Katsu Chicken pot'soup is more than soup! It is a meal (297kcal, 18.7g protein, 40g carbs). But this cultural translation issue is a win.

Lean Satay Chicken Salad is a winner for a low cal option (209kcal, 23g protein, 7.3g carbs) and The Humble Warrior packs more punch (408cal, 48.6g carbs, 13.7g protein). Though I’m not sure it’s humble to say you’re humble? Humble it properly, eat it.

 

Sushi (any sort)

Yes I’m being non-selective but this is a resource for you not a click bait list. Sushi is generally a good choice you can swap in for a sandwich if you want simple fish and vegetables with your carbs. It’s easy to pick up anywhere and eat on the go. Yes an actual sushi brand like Itsu, Wasabi or Yo Sushi will probably taste better than that made by a supermarket, but when you gots to eat quick you gots to buy quick.

If you’re happy to buy the slightly more expensive packs that’s where the real benefit is as you can choose one with more Sashimi, so that you can tip the macro balance of the meal to more protein. That might mean spending £6-9+ instead of £4-6 but it does help hit higher protein macros on the go.... e.g. 6 salmon Nigiri (189kcal, 14g protein, 18g carb).

 

M&S Salads

I feel safe when I walk in to M&S food hall. Maybe it’s because of the golden years of Marks & Sparks during my childhood, maybe it’s the more recent food porn of the “Not just any profiterole…” ads, maybe they just make good food for a supermarket…

Personal favourite is the Nutty Superfood Salad. I’m not vegetarian. It’s just tasty. But the crayfish and mango salad is damn good too and hearty enough with the wild rice to give it some long term energy chops. They have a very convenient habit of being in lots of train stations too. Smart cookies.

 

Eat

If you work in the City you are never far from an Eat. If you can get to one then we rubber stamp their Crayfish avocado salad (15g of protein and 388kcals with dressing, 189kcals without) and warming breakfast pots eg BBQ beans, egg, avo and feta, 389kcals of warm hug in a pot, 11g of protein and 34g of pretty complex carbs to get you through the morning.

 

Honourable Mentions

Scotch Egg – an honourable mention/confession goes to my mobile breakfast. Yes the meat is not great. Yes it’s a cold egg wrapped in sausage and breadcrumbs. But let’s keep it real, sometimes you’re running around like a mad person between early meetings/gym/stuff and a (relatively) non-messy protein heavy breakfast that involves eggs is what I ‘need’ to feel full. Not every day, ideally rarely. But it’s still a secret weapon. (1 egg, 265kcal, 11g Protein, 16g Carbs).
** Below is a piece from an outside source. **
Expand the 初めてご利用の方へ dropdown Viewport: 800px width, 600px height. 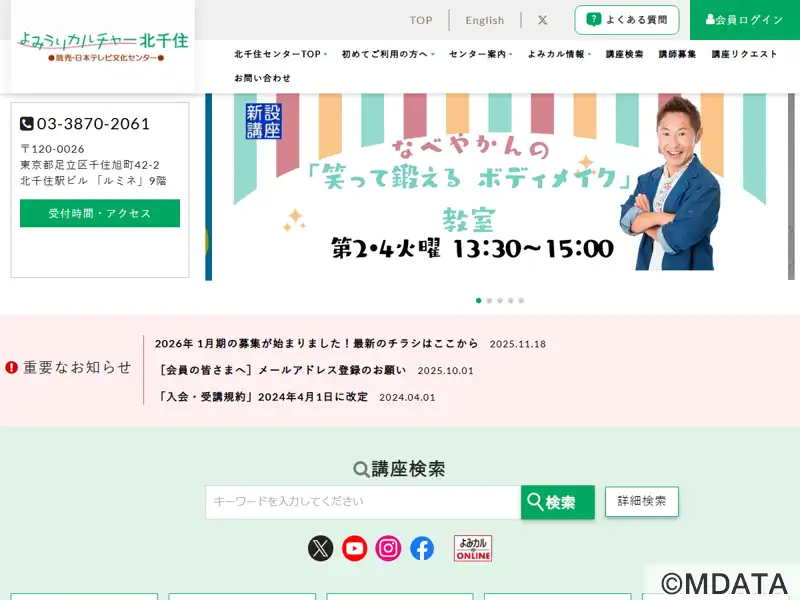tap(388, 54)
Leon, Tossed, every other supermarket salad, etc – I like them all I just thought the ones above would have the most impact for Londoners.

Ssssshhhh – sometimes I have a sandwich... Don’t. Tell. Anyone.
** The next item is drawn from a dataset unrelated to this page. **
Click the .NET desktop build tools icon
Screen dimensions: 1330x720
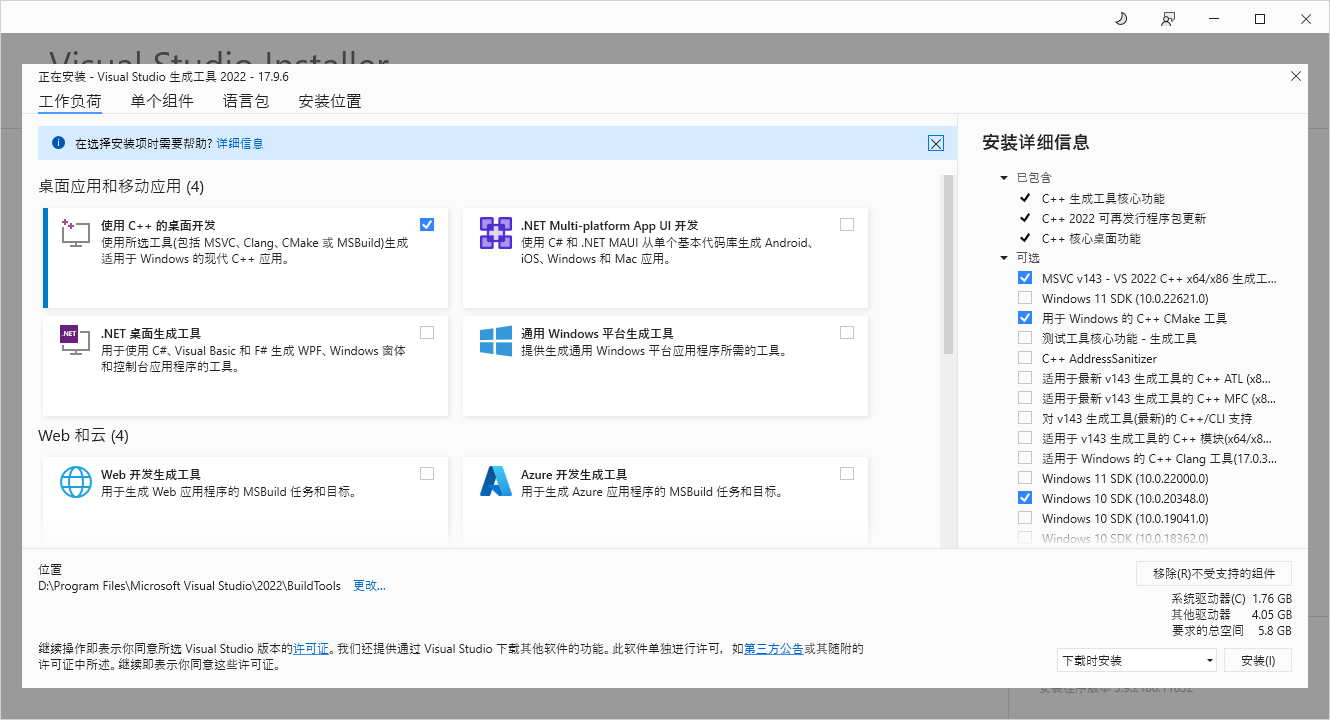click(x=75, y=340)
Local cafes - if you're venturing in to the scary unknown of a local cafe don't panic, scrambled eggs, mushrooms and tomatoes with some brown toast will not kill you... or even throw off your macros. Just avoid fried eggs and be selective about the quality of meat you allow past your pearly whites. I order veggie fry ups with scrambled eggs, with a side of mayo and give zero extra thought to it.